A little over a year ago, we looked at other companies providing customer forums from a customer-support perspective and saw that this is a perfect opportunity for it. One of the things we’d heard to do with a community is to build critical mass up front. So we leveraged that high-traffic opportunity during rate changes and established the forum—and that led to a lot of the benefits we were seeking. In choosing a vendor, our criteria involved more than technology. What we were looking for was both the technology platform and also the consulting side of it. For a company like ours that had never run a community before, we needed to ask, “How do you start this? How do you build and manage it? What do you look out for?” There’s a lot of cultural alignment. Lithium Technologies provided all of that for us. It was both a cultural consultation and a business process technology play, all in one.
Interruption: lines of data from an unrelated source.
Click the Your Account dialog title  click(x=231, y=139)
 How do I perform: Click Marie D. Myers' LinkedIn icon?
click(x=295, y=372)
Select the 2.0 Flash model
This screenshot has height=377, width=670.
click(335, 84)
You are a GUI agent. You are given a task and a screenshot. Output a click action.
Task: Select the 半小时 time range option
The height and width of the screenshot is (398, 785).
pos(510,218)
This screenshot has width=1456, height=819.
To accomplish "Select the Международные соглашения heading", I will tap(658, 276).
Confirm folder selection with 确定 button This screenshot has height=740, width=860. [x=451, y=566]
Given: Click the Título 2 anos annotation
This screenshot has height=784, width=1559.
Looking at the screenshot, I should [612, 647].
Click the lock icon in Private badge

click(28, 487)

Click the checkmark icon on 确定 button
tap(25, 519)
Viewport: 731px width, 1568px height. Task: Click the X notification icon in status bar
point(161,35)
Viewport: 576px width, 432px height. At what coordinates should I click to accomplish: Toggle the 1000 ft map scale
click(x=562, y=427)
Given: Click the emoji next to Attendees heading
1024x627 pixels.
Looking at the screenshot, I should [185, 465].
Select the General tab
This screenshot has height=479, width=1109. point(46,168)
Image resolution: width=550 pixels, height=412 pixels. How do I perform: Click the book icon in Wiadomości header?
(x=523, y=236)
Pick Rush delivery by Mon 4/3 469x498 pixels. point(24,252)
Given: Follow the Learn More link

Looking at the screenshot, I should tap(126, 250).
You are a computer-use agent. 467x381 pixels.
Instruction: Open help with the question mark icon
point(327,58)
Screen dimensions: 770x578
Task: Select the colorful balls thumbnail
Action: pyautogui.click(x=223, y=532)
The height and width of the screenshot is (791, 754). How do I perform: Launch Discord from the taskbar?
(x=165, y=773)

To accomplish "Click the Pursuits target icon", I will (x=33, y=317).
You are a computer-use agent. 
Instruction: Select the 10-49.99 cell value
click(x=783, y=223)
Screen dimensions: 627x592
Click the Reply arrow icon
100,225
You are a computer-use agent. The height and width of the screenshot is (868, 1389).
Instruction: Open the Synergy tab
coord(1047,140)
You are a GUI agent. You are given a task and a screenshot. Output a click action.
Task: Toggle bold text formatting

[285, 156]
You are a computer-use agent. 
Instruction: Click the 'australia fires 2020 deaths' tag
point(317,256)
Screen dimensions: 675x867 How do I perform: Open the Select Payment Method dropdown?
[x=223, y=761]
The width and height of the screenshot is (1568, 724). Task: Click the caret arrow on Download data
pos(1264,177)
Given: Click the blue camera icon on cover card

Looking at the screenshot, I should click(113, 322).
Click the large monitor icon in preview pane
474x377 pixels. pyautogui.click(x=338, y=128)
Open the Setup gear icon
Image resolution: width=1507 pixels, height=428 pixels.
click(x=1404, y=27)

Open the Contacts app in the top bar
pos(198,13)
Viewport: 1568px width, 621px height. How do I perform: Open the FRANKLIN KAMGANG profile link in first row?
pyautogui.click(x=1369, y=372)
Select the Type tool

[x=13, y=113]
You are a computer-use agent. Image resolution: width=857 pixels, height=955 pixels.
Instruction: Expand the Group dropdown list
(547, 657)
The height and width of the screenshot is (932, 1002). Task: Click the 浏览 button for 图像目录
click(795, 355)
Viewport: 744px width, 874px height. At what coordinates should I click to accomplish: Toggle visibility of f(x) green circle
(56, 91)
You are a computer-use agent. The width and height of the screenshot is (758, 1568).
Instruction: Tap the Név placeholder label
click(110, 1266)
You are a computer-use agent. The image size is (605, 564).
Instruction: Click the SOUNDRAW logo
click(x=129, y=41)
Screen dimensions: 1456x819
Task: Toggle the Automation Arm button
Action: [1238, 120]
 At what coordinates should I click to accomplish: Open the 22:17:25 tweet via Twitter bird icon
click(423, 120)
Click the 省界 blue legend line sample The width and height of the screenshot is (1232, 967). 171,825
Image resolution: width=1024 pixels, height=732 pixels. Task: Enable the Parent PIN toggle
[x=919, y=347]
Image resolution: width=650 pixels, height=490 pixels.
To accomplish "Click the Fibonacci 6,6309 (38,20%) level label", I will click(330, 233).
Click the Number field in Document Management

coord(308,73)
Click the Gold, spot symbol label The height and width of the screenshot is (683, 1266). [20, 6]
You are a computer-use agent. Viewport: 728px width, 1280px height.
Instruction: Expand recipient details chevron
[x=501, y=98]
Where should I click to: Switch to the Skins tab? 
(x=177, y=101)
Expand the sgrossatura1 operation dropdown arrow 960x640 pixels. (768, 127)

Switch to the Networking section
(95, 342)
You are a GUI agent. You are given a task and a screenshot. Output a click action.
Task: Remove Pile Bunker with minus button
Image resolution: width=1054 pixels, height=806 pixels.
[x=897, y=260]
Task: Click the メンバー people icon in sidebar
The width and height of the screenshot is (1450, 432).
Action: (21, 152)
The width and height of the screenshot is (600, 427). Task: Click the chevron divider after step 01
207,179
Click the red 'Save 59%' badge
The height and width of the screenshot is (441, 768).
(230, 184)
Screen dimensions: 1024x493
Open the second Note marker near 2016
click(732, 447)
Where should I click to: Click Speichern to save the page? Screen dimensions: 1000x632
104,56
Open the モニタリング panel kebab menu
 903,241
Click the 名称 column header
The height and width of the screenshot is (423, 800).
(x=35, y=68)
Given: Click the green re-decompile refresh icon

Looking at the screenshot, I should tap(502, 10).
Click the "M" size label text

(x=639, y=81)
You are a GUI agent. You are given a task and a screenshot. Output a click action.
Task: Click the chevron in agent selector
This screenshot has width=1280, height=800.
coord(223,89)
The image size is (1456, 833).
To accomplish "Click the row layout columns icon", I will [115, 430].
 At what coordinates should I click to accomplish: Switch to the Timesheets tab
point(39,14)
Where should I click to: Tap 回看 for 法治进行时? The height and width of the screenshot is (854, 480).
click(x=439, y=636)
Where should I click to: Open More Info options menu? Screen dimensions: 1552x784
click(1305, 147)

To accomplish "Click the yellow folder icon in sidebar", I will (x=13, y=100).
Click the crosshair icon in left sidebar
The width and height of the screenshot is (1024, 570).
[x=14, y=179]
How did you get your team on board?

The implications of having conversations from the public on your own Web site require a big cultural shift. We had to get senior management alignment from Day One. We put a business case together not only on the product side, but one that also builds upon customer engagement. This is something that our peers were doing. It’s also a basic way of doing business that we had to come to terms with in order to engage, adopt, and run with. We also created a key-stakeholder internal committee consisting of department heads and vice presidents in areas like customer experience, the contact center, business process functions, and marketing. It’s a cross-functional, very high-level team to support the concept operationally.

One key lesson was that when you put a community out there for a specific purpose—like we did in supporting customers through rate changes—the community then grows into other areas you may or may not have predicted. With this in mind, we had to draw our own boundaries of what we allow and don’t allow to be posted.

In what areas did the community evolve?

Soon it went from “How do I perform a certain transaction?” or “I have questions about regulation with the Post Office” to general support issues and product reviews. In order to keep robust and valid, you have to break down any walls within the organization and get the answers to the user. That’s what provides the growth.

What have been the main benefits?

We are confident that in just one year we more than made up for any investment in the platform from a cost perspective. From a hard dollar-per-dollar measure, we experienced a clear return. On the softer side of managing a forum, I believe it has led to positive impacts with customer engagement. With the feedback we receive, we’re looking to modify our business processes so that we’re eliminating any dissatisfaction. We’re also looking to optimize our Web-site design and decide what content to develop.

We are in the infancy of what I would say is the third wave of our community. I know we can do a lot more, but it’s about how you engage with customers on developing the next generation of what you should be developing. There’s no better truism than “Listen to your customers.” If you develop an engaged customer base, it’s a really good asset in telling and advising you how to drive your next generation of services.

SIDEBAR: 5 Fast Facts

How old is the implementation?
14 months

Who was involved in the decision process?
The Web-strategy team, the CEO, and senior management.

What’s been the best decision Pitney Bowes has made in the past 6 months?
The community has turned into a critical channel for us to understand the voice of our customers. There is an active cross-functional senior-leader steering group that analyzes the forum feedback and makes changes in business processes and communications within each of their respective functions.

Biggest surprise?
Within the community, you’ll find that some of your biggest critics turn out to be your best customer advocates for your brand, products, and services.

Biggest mistake?
Trying to grow the community too fast. If you spread the topics too far apart too quickly, you begin to lose critical mass.